■ **Activity**
Please copy exactly the lines from the one containing "Instruction: Click the" to the end of the entries, both included, and nothing else. Omit every picture.

(Screenshot grounding data)
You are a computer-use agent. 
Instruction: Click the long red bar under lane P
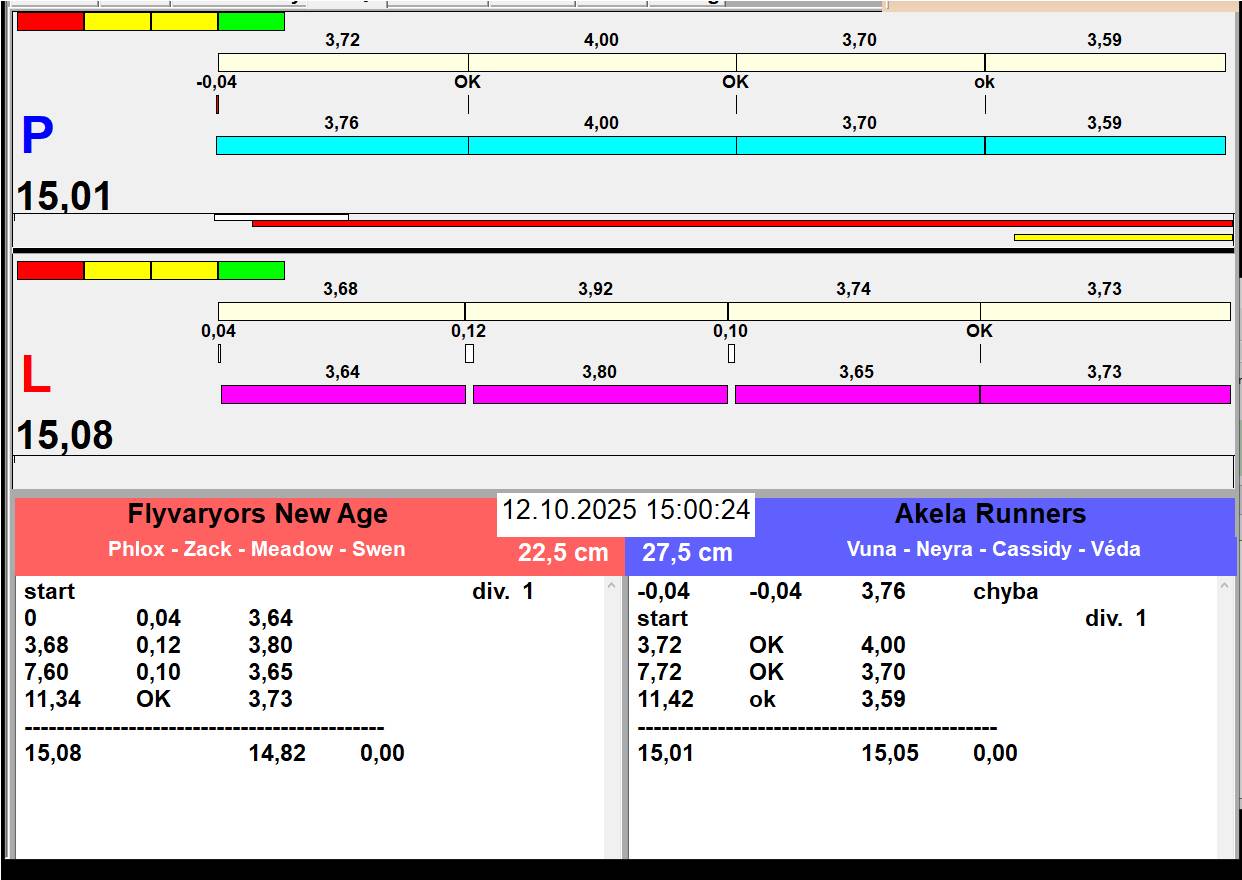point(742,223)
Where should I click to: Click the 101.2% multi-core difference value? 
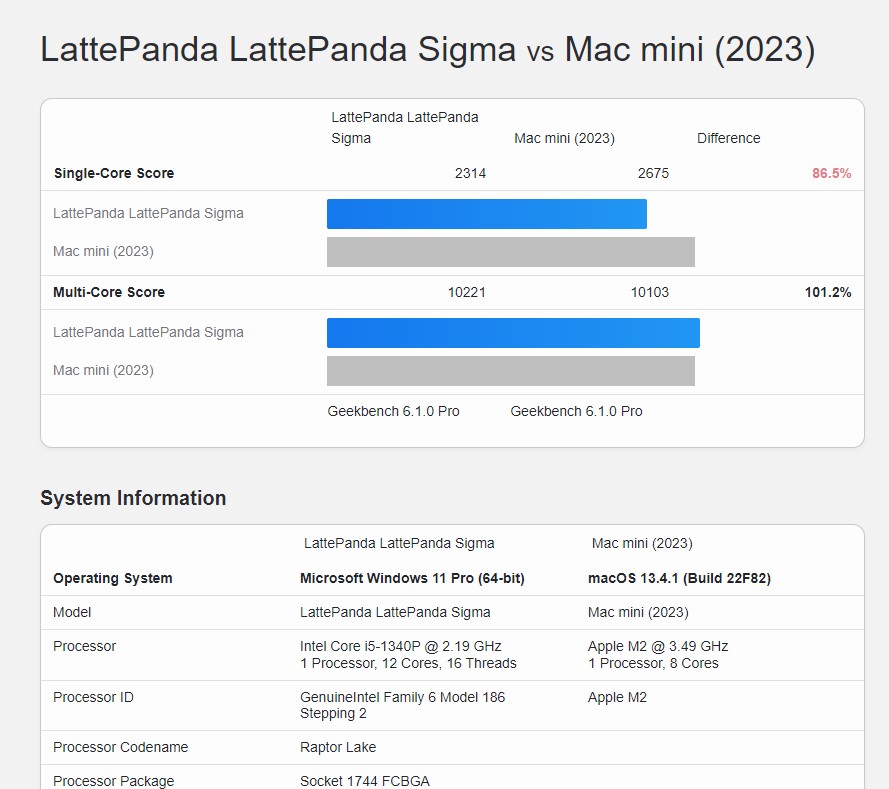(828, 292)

■ **Response to the exercise**
Instruction: Click the long red bar under lane P
point(742,223)
Where should I click to: Click the 101.2% multi-core difference value? 
(828, 292)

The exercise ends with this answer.